● Work required: Which lines run from the one containing "Task: Click the Help menu entry" through the end of the data? Write them out exactly, with the pictures left out.

(Stored records)

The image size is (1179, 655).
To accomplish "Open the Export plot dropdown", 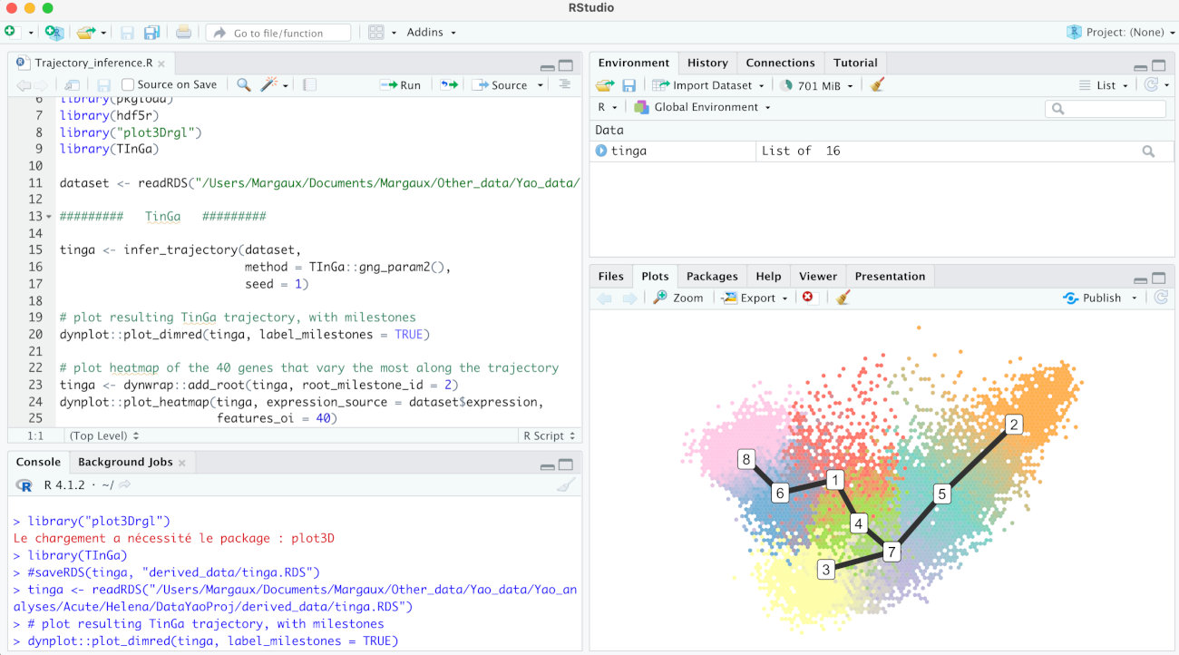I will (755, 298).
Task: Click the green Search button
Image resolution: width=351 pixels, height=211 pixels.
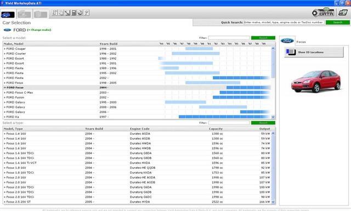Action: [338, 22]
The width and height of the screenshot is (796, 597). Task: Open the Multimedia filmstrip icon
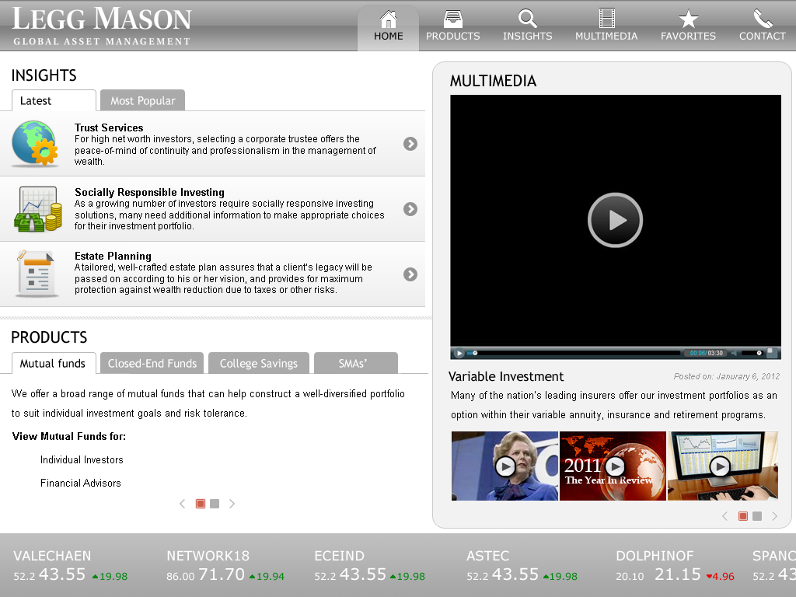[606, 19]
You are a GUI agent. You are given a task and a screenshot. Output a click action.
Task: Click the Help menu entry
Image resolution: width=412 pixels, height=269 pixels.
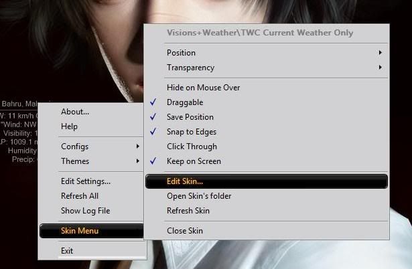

● Solution:
Task: Click the Help menu entry
Image resolution: width=412 pixels, height=269 pixels.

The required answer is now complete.